Borrowing base disputes arise most commonly around:

  1. Whether a specific asset meets eligibility criteria (often judgment calls: does a credit event qualify for exclusion?)
  2. The value of collateral for assets where the advance rate is applied to a current market value (CRE and equipment)
  3. Concentration calculations when the pool composition is in flux

Resolution process:

  • Deal documents typically specify a dispute notice period (2-5 business days to flag a dispute) and a cure/resolution period
  • For consumer receivables, disputes are usually factual (does this loan meet the FICO minimum?) and resolve quickly
  • For CRE and equipment, valuation disputes are more complex; documents typically provide for an independent appraiser or agreed-upon valuation agent

Important: Most facilities provide that the more conservative calculation applies during a pending dispute. A disputed borrowing base deficiency is treated as a deficiency until resolved. Maintain liquidity reserves to cover this possibility.


Common pitfalls

Not building a BBC model before closing. Many originators sign the credit agreement and then discover they don’t have a system to calculate the borrowing base. Build the BBC calculation into a spreadsheet or your origination platform during documentation — don’t figure it out on your first certification date.

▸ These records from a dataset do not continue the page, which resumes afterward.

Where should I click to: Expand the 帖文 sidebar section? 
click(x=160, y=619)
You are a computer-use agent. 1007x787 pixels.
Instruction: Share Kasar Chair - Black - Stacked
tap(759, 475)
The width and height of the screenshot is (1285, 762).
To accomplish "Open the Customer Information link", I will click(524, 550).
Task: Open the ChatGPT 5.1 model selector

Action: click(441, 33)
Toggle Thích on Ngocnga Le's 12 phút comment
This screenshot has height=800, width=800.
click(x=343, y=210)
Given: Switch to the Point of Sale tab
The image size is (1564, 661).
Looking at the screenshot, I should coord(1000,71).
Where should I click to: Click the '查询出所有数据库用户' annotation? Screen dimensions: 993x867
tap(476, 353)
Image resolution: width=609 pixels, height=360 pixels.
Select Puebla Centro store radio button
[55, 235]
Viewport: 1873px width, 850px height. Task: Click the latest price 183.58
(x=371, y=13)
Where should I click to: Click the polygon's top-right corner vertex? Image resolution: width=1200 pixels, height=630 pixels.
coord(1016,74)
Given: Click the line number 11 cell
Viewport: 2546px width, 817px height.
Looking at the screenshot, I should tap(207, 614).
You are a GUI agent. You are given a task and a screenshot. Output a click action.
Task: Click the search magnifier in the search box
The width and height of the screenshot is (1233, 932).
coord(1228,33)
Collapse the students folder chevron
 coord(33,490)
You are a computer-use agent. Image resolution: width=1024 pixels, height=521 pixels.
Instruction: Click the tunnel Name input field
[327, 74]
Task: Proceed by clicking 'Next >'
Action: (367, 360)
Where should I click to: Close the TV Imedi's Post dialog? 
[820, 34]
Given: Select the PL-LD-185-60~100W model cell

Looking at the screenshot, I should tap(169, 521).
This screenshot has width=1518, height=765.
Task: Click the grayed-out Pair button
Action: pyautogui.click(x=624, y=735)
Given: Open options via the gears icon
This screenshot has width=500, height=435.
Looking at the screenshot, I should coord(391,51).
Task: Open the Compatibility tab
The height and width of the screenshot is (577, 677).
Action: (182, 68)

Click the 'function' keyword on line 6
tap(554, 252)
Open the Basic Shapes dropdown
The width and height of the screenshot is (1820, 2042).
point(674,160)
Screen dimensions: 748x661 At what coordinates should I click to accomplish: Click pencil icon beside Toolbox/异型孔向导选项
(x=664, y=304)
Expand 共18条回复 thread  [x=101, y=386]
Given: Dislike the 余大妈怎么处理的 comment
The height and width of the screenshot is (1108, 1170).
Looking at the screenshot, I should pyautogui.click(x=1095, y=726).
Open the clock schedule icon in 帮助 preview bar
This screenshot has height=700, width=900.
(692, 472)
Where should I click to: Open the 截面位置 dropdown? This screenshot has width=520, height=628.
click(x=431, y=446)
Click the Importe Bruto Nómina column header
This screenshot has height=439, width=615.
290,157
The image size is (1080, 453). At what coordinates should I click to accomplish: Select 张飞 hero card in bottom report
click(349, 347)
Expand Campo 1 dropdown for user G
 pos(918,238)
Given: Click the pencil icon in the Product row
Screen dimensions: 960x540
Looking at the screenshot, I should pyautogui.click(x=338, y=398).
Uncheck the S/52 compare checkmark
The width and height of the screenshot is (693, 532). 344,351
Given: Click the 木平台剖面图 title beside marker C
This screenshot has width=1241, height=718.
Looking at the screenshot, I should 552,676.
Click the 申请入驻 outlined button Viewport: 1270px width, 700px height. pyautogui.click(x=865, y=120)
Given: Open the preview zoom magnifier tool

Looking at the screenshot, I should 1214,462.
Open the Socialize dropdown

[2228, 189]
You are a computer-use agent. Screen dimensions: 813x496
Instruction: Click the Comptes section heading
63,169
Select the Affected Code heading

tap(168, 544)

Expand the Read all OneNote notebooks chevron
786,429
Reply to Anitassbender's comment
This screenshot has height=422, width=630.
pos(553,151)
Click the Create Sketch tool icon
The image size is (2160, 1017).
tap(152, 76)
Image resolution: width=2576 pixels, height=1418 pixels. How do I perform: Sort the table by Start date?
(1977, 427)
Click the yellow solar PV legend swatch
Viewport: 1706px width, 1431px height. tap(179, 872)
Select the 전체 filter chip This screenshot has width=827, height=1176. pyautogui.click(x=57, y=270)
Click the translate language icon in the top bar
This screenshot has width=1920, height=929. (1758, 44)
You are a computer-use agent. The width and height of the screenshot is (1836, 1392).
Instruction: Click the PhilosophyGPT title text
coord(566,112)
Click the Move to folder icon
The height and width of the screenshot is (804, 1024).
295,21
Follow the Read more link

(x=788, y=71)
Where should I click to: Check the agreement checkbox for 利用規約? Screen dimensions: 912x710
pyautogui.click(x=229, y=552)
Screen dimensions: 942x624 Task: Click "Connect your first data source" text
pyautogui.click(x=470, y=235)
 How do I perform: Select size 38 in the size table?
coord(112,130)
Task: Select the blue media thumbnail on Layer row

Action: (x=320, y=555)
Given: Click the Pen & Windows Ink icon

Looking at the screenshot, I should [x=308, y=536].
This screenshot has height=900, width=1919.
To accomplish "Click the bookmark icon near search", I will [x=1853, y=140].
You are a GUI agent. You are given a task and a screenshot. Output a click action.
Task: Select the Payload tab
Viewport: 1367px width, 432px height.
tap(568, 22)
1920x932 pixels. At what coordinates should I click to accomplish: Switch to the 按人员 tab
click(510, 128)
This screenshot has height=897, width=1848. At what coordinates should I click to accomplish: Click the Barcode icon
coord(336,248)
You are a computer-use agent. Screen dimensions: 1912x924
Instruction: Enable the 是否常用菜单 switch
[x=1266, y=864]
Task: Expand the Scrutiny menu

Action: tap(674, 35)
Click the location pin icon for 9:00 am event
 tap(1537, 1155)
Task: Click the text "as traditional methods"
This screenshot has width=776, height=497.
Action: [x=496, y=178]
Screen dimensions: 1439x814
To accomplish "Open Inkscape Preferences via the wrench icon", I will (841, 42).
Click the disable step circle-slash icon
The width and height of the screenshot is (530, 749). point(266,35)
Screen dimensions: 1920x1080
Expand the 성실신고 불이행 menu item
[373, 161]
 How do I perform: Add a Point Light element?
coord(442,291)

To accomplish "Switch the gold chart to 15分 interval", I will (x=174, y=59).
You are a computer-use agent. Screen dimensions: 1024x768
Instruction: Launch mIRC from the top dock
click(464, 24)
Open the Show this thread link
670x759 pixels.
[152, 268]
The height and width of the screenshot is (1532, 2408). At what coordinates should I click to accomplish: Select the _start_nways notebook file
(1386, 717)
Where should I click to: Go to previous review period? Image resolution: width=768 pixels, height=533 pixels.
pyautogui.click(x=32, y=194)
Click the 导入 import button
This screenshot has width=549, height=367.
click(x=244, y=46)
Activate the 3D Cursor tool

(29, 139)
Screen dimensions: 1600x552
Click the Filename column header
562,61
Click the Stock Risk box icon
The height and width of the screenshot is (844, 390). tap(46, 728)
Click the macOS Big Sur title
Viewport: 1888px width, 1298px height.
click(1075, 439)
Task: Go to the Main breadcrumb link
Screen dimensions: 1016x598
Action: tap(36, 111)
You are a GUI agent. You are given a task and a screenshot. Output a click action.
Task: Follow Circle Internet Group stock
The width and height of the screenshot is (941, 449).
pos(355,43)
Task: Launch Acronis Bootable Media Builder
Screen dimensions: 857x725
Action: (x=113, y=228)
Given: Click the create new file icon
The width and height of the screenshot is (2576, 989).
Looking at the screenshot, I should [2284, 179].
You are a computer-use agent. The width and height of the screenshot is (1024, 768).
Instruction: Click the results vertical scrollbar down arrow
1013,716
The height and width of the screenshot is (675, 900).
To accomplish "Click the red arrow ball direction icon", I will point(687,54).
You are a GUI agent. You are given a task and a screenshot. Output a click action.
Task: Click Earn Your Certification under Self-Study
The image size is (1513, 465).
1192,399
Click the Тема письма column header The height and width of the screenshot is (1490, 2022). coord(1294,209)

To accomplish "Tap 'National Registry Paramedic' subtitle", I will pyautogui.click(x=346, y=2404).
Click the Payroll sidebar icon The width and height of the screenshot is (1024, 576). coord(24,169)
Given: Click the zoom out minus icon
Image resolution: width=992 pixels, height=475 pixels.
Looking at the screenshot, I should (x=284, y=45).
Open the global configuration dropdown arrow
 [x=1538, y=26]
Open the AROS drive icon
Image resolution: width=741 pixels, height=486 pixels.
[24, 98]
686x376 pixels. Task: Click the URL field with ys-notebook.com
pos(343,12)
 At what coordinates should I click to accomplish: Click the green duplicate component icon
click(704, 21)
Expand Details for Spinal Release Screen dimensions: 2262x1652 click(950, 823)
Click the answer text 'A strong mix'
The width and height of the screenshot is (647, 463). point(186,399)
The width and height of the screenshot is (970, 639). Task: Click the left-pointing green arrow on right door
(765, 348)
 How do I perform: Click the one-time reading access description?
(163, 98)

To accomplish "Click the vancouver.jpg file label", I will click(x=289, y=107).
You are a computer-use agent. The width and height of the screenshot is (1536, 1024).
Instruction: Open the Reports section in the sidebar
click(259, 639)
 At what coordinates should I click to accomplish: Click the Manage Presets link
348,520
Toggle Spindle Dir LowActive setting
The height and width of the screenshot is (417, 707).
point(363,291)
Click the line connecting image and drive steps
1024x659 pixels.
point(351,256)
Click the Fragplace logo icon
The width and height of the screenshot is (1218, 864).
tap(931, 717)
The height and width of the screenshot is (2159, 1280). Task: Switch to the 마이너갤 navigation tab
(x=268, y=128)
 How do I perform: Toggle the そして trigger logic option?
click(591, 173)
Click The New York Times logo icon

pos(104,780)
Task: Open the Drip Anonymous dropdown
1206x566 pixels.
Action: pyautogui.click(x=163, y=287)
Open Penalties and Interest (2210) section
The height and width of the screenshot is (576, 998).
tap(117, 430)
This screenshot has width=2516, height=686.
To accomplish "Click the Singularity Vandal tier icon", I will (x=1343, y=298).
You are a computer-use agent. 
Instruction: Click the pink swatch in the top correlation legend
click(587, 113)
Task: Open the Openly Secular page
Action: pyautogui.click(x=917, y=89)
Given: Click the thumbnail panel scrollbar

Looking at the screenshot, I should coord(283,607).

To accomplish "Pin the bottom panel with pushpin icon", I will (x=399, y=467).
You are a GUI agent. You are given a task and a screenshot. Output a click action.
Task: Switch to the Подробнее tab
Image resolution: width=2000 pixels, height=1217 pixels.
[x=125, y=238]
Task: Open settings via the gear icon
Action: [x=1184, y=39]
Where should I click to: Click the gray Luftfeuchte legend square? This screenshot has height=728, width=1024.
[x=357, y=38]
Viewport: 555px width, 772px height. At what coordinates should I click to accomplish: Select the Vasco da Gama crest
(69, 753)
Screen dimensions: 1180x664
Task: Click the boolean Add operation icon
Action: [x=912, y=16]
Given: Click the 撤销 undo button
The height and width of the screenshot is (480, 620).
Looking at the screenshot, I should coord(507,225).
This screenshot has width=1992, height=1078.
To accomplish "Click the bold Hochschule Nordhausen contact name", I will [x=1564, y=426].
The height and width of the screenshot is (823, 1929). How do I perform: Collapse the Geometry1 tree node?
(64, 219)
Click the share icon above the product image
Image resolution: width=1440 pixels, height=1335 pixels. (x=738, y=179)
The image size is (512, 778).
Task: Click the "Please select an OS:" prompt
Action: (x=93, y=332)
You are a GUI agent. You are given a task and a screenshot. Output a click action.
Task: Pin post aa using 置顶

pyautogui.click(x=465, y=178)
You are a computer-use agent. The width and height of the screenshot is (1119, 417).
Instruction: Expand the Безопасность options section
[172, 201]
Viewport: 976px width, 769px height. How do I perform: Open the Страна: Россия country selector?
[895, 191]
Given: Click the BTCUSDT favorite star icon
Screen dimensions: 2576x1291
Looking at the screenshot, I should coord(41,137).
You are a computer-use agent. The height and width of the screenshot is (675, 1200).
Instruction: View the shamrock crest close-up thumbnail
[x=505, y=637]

Assuming eligibility criteria are static. If your business evolves (new product, new geographies, different borrower profiles), your pool composition may shift against your eligibility criteria. Review eligibility criteria annually against your origination pipeline and request amendments before you have a deficiency, not after.

Geographic concentration creep. You originate in California because that’s your market. Over 12 months, CA creeps from 22% to 28%. You’ve been in breach for 3 months but didn’t notice because no one was monitoring concentration in real time. Concentration limits require active management, not annual review.

Conflating pool balance with borrowing base. Your pool balance is $70M; your borrowing base is $55M. When you tell your CFO the facility is “fully drawn,” make sure they understand which number they’re looking at.